━━ Provided data ━━

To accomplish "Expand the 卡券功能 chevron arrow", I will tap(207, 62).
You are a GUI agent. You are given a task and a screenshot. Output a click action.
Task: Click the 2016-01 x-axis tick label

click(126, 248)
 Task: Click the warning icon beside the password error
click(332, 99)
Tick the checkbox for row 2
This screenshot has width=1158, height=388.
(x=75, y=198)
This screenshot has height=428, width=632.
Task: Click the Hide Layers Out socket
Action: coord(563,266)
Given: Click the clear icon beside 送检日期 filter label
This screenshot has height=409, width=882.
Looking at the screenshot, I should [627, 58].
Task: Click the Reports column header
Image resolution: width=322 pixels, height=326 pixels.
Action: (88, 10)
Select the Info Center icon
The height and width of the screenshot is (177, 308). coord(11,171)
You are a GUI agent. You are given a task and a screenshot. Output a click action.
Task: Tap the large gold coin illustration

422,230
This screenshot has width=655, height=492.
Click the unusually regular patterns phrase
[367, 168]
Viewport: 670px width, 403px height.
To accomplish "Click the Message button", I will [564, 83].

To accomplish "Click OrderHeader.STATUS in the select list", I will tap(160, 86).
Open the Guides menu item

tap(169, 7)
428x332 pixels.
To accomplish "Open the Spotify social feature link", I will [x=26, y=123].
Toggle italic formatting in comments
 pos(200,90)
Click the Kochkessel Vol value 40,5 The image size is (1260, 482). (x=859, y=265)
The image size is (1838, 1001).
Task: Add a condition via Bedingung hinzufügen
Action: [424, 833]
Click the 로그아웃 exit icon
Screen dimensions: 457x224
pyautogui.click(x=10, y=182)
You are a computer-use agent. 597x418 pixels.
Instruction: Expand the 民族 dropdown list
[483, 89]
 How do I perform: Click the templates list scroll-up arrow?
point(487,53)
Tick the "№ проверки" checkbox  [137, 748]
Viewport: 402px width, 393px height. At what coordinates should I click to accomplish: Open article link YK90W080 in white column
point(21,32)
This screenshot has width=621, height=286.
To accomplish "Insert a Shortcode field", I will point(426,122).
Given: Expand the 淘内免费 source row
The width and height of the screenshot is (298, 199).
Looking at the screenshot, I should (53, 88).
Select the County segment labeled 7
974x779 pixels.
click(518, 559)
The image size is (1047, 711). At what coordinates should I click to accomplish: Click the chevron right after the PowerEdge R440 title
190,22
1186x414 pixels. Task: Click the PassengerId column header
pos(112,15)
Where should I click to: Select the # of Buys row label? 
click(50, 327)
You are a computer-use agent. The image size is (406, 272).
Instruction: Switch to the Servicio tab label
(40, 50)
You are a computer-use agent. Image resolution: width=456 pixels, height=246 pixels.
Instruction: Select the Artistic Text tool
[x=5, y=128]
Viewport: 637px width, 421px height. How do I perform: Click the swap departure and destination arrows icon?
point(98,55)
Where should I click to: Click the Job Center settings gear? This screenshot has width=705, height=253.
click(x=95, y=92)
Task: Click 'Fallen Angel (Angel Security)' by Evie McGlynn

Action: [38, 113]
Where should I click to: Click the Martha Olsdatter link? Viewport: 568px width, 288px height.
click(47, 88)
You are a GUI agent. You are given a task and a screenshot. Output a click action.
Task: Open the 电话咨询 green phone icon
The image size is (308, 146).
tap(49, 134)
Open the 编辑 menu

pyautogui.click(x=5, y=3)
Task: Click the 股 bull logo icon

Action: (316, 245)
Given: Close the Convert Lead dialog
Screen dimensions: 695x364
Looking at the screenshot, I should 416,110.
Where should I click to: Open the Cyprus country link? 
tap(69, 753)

━━━

▶ _Problem_
In the entries above, find the line with "Task: Click the Reports column header" and the line with "Given: Expand the 淘内免费 source row", then set down exactly those two and every line between them, nothing else.

▶ _Your response_
Task: Click the Reports column header
Image resolution: width=322 pixels, height=326 pixels.
Action: (88, 10)
Select the Info Center icon
The height and width of the screenshot is (177, 308). coord(11,171)
You are a GUI agent. You are given a task and a screenshot. Output a click action.
Task: Tap the large gold coin illustration

422,230
This screenshot has width=655, height=492.
Click the unusually regular patterns phrase
[367, 168]
Viewport: 670px width, 403px height.
To accomplish "Click the Message button", I will [564, 83].

To accomplish "Click OrderHeader.STATUS in the select list", I will tap(160, 86).
Open the Guides menu item

tap(169, 7)
428x332 pixels.
To accomplish "Open the Spotify social feature link", I will [x=26, y=123].
Toggle italic formatting in comments
 pos(200,90)
Click the Kochkessel Vol value 40,5 The image size is (1260, 482). (x=859, y=265)
The image size is (1838, 1001).
Task: Add a condition via Bedingung hinzufügen
Action: [424, 833]
Click the 로그아웃 exit icon
Screen dimensions: 457x224
pyautogui.click(x=10, y=182)
You are a computer-use agent. 597x418 pixels.
Instruction: Expand the 民族 dropdown list
[483, 89]
 How do I perform: Click the templates list scroll-up arrow?
point(487,53)
Tick the "№ проверки" checkbox  [137, 748]
Viewport: 402px width, 393px height. At what coordinates should I click to accomplish: Open article link YK90W080 in white column
point(21,32)
This screenshot has width=621, height=286.
To accomplish "Insert a Shortcode field", I will point(426,122).
Given: Expand the 淘内免费 source row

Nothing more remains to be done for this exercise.